* Available records:
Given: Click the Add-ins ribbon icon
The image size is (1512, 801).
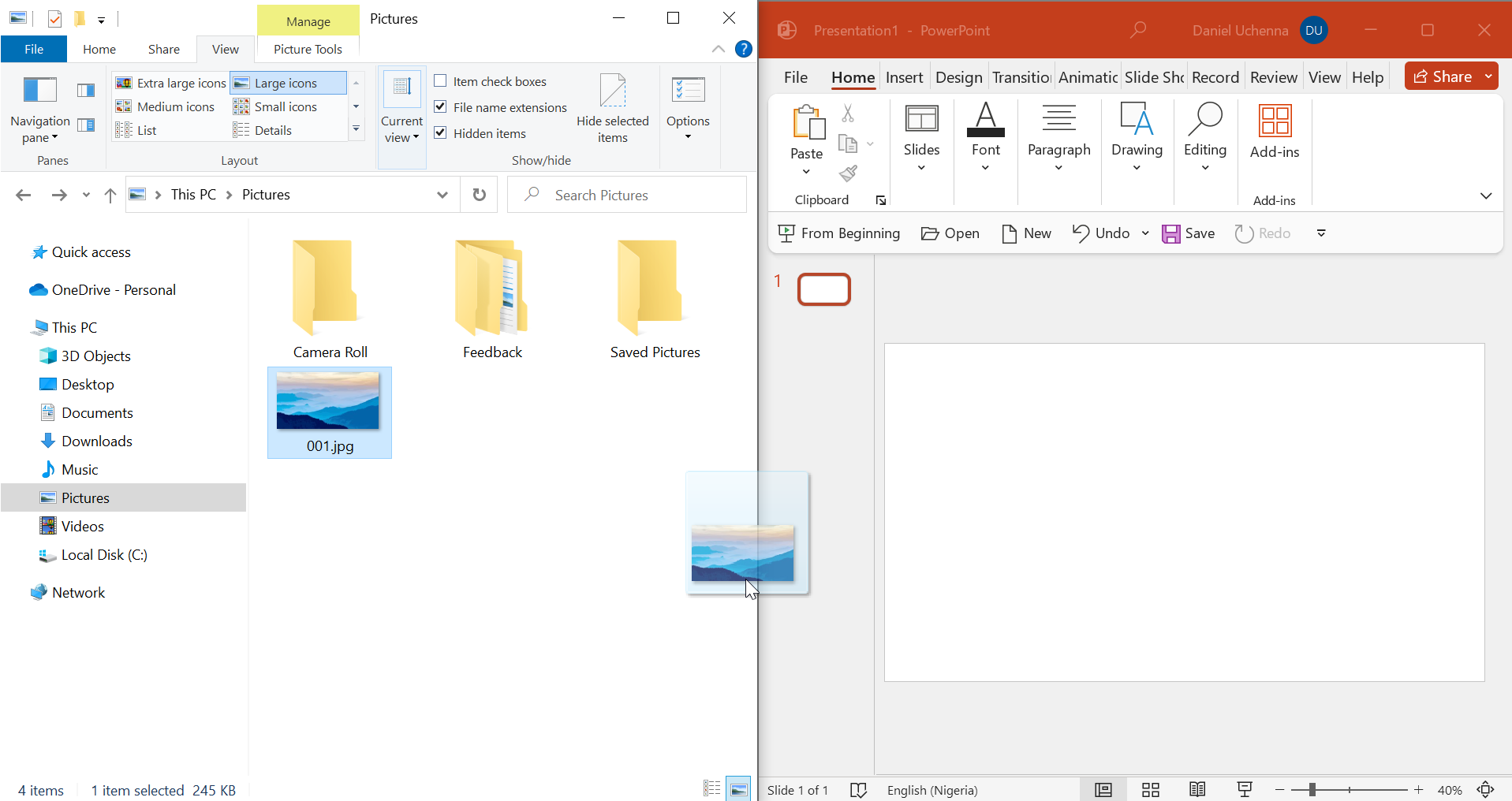Looking at the screenshot, I should 1274,131.
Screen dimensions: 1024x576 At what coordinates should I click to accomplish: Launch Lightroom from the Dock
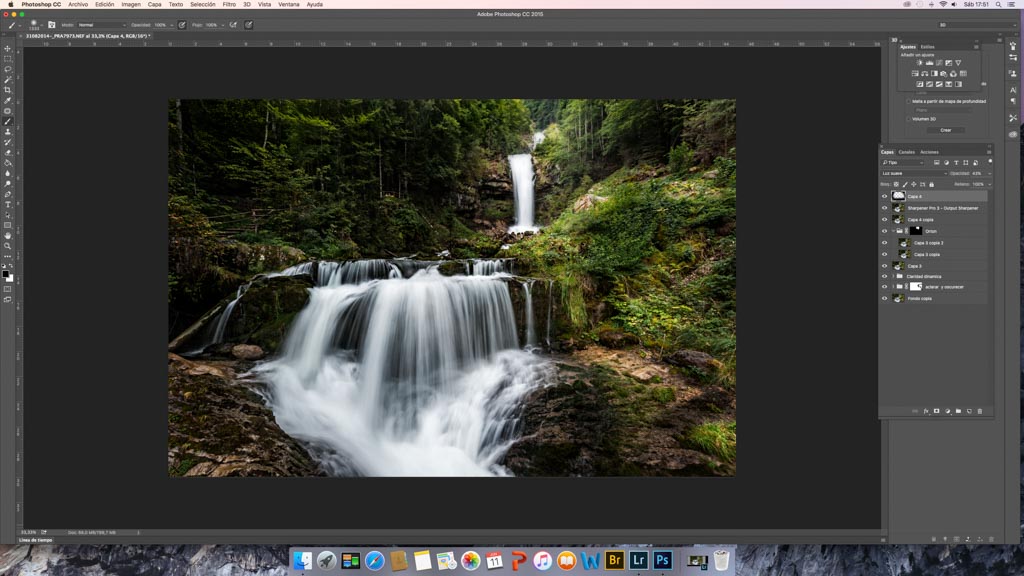point(637,561)
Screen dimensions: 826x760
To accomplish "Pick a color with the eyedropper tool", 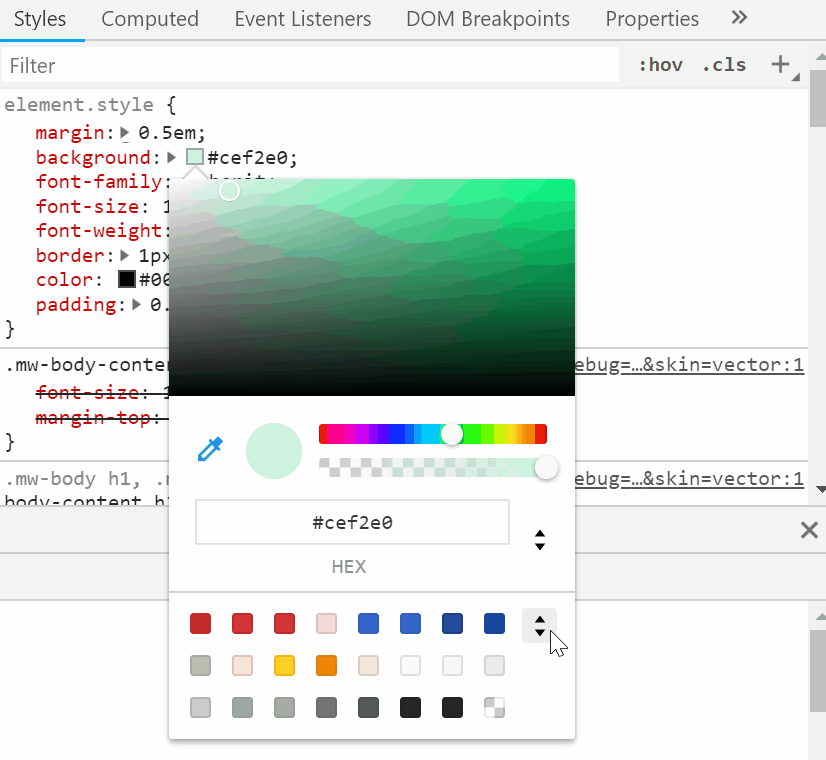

* Exercise: Copy the records from the line containing "Screen dimensions: 1024x576" through the end of the records, both ends included, word for word. Leave out the pictures.

* Output of the exercise:
Screen dimensions: 1024x576 At what coordinates should I click to accomplish: Launch Lightroom from the Dock
point(637,561)
Screen dimensions: 826x760
To accomplish "Pick a color with the eyedropper tool", 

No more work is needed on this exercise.